TO BE DONE>
[a] In the text on the immigration impact study, copy everything from "Update 2: S.1348, noted" down to "here (pdf version)." word for word.
[b] Answer these questions using the text on the immigration impact study, one answer a line:
(i) On what date was the bill text released?
(ii) How many days after the Act's enactment does the Census Director have to submit the report to Congress?
(iii) Over how many years must the report project immigration's impact on the size of the U.S. population?
[c] What does item (3) of the text on the immigration impact study list as impacts on the natural environment? Give all of them.

TEXT PROVIDED>
..........

Update 2: S.1348, noted below, is not the actual bill that will be presented to the Senate. The text of the bill released on Friday, May 18th (The Secure Borders, Economic Opportunity and Immigration Reform Act of 2007) can be found here (pdf version).

Section 401 of the proposed Senate Comprehensive Immigration Reform Act Amesty Bill of 2007 (S.1348) calls for an Immigration Impact Study. One would think that we would want to know the costs BEFORE the amensty bill is passed.

But then again, this is how they do it in Washington:
SEC. 401. IMMIGRATION IMPACT STUDY.

(a) Effective Date- Any regulation that would increase the number of aliens who are eligible for legal status may not take effect before 90 days after the date on which the Director of the Bureau of the Census submits a report to Congress under subsection (c).

(b) Study- The Director of the Bureau of the Census, jointly with the Secretary, the Secretary of Agriculture, the Secretary of Education, the Secretary of Energy, the Secretary of Health and Human Services, the Secretary of Housing and Urban Development, the Secretary of the Interior, the Secretary of Labor, the Secretary of Transportation, the Secretary of the Treasury, the Attorney General, and the Administrator of the Environmental Protection Agency, shall undertake a study examining the impacts of the current and proposed annual grants of legal status, including immigrant and nonimmigrant status, along with the current level of illegal immigration, on the infrastructure of and quality of life in the United States.

(c) Report- Not later than 90 days after the date of the enactment of this Act, the Director of the Bureau of the Census shall submit to Congress a report on the findings of the study required by subsection (b), including the following information:

(1) An estimate of the total legal and illegal immigrant populations of the United States, as they relate to the total population.

(2) The projected impact of legal and illegal immigration on the size of the population of the United States over the next 50 years, which regions of the country are likely to experience the largest increases, which small towns and rural counties are likely to lose their character as a result of such growth, and how the proposed regulations would affect these projections.

(3) The impact of the current and projected foreign-born populations on the natural environment, including the consumption of nonrenewable resources, waste production and disposal, the emission of pollutants, and the loss of habitat and productive farmland, an estimate of the public expenditures required to maintain current standards in each of these areas, the degree to which current standards will deteriorate if such expenditures are not forthcoming, and the additional effects the proposed regulations would have.

..........

SOURCE DATA>
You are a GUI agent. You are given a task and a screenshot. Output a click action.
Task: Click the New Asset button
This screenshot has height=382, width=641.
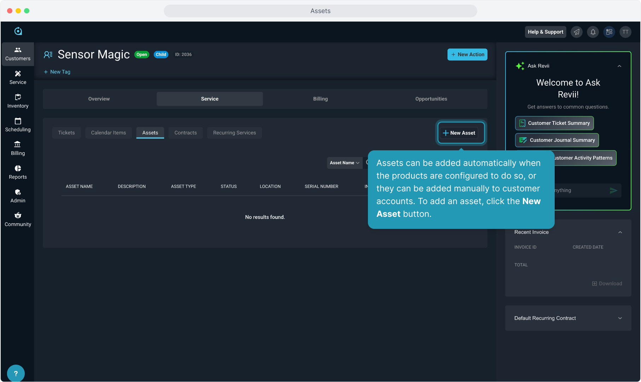coord(459,133)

..........

TASK-BY-TASK ANSWERS>
[a]
Update 2: S.1348, noted below, is not the actual bill that will be presented to the Senate. The text of the bill released on Friday, May 18th (The Secure Borders, Economic Opportunity and Immigration Reform Act of 2007) can be found here (pdf version).

[b]
(i) Friday, May 18th
(ii) Not later than 90 days
(iii) 50 years

[c]
- Consumption of nonrenewable resources
- Waste production and disposal
- Emission of pollutants
- Loss of habitat and productive farmland